Er is de laatste tijd veel hernieuwde belangstelling voor het leven van Elvis Presley. In de meeste verhalen is maar een kleine rol weggelegd voor zijn vrouw Priscilla, maar niemand minder dan Sofia Coppola is geïnteresseerd geraakt in haar leven. In haar kenmerkende stijl vertelt ze het verhaal van de jonge en gekwelde schone, waarin Elvis voor de verandering eens een bijrol speelt.
De relatie van Priscilla en Elvis Presley is vanaf het begin al ongewoon. De veertienjarige Priscilla woont met haar ouders op een Duitse legerbasis, waar de vierentwintigjarige Elvis toevallig zijn legerdienst uitzit. Na hun eerste ontmoeting ontstaat al snel een romance. Na Elvis' terugkeer naar Amerika zoekt Priscilla hem meerdere keren op en trekt op haar zeventiende definitief bij hem in.

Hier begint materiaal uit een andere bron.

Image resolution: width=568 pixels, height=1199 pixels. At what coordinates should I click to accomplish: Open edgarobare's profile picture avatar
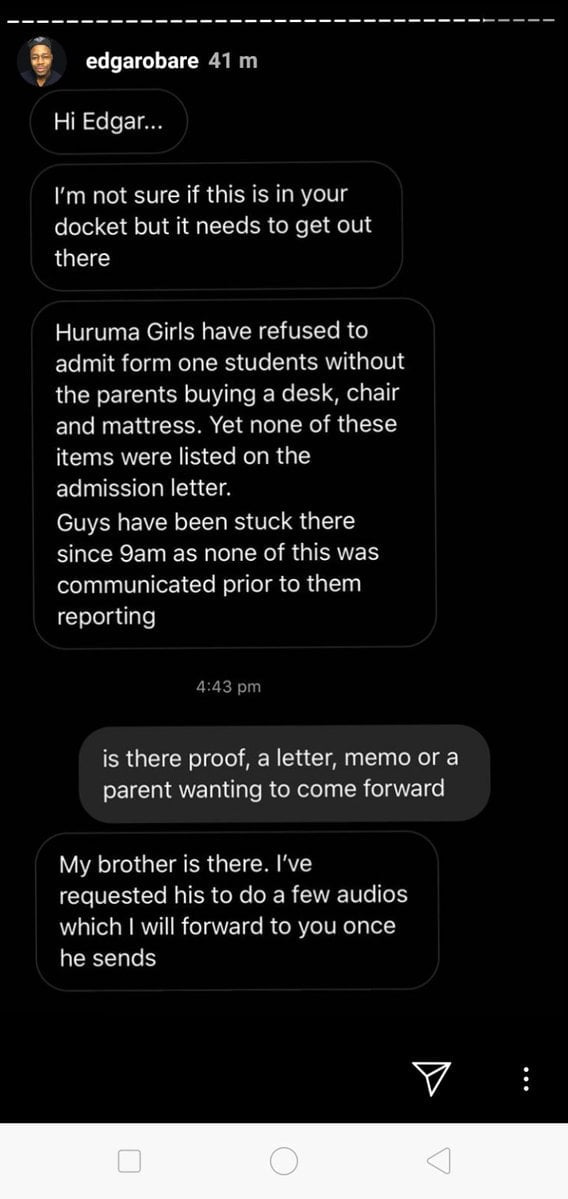[x=40, y=61]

Haar volwassenwording, hoe onconventioneel die ook is, wordt met make-up en haarstyling concreet in beeld gebracht. In de allereerste scène lijkt Priscilla echt net veertien. Het ongemakkelijke leeftijdsverschil komt zo extra sterk tot uiting. Later doet Elvis er alles aan om Priscilla er zo volwassen mogelijk uit te laten zien. Op dat moment slaat ook het acteerwerk om en begint Priscilla zich daadwerkelijk ouder dan haar leeftijd te gedragen.
De artistieke close-ups van haar handelingen zijn prachtig en tonen alle intentionele elementen van haar uiterlijk. Door zoveel tijd te nemen laten deze gestileerde tussenshots de ontwikkeling van Priscilla's dagelijkse routine goed zien. Van onschuldig huiswerk maken en cola drinken naar drugs nemen om de dag door te komen.
Het manipulatieve gedrag van Elvis richting Priscilla wordt niet onder stoelen of banken gestoken. Zijn eisen, zowel uiterlijk als gedragsmatig, worden steeds strikter en geforceerder. Hij ondermijnt constant haar vrije wil en creëert een giftige situatie voor de jonge Priscilla, waar ze niet zonder hulp van buitenaf aan kan ontkomen.
De tweede helft van de film is behoorlijk repetitief en daardoor voorspelbaar. Het is een constante opeenvolging van dezelfde gebeurtenissen: Priscilla en Elvis hebben het samen fijn, vervolgens doet Priscilla iets om hem boos te maken, waardoor hij agressief reageert. Zodra hij beseft dat hij zijn vrouw kwijt kan raken, verontschuldigt hij zich voor zijn agressie en is hij ineens poeslief.
Deze cyclische structuur wordt afgewisseld met montages van het gelukkige koppel. Door nietszeggende activiteiten zoals tuinfeesten met homevideo's in beeld te brengen, suggereert de film een persoonlijk inkijkje in de familie Presley. Gaandeweg worden de montages steeds afstandelijker. Letterlijk. De grotere filmafstand brengt de groeiende afstand tussen het geluk fingerende koppel subtiel in beeld.
Ook het machtsspel tussen Elvis en Priscilla verandert. Hoe meer zij op eigen voeten kan staan, hoe meer pijn Elvis haar moet doen voor hetzelfde effect. Opnieuw wordt het kinderlijke en onschuldige van Priscilla duidelijk weergegeven. Want uiteindelijk, en dit geeft ze zelf ook toe, is haar gevoel voor The King ontstaan uit obsessie en admiratie. Zijn misbruik van de situatie heeft haar meer dan genoeg pijn gedaan.
En toch, door zoveel aandacht te leggen op traumatiserende momenten in hun relatie, heeft de film in de tweede helft eigenlijk te veel om te vertellen. Coppola rent in razendsnel tempo langs de trauma's, in plaats van een selectie te maken en die dieper uit te werken. De abrupte afwisseling tussen blij en angstaanjagend werkt niet in zo'n hoge dosis. Met een kleinere selectie zouden de verschrikkelijke scènes harder aankomen en was het nog meer Priscilla's verhaal geweest.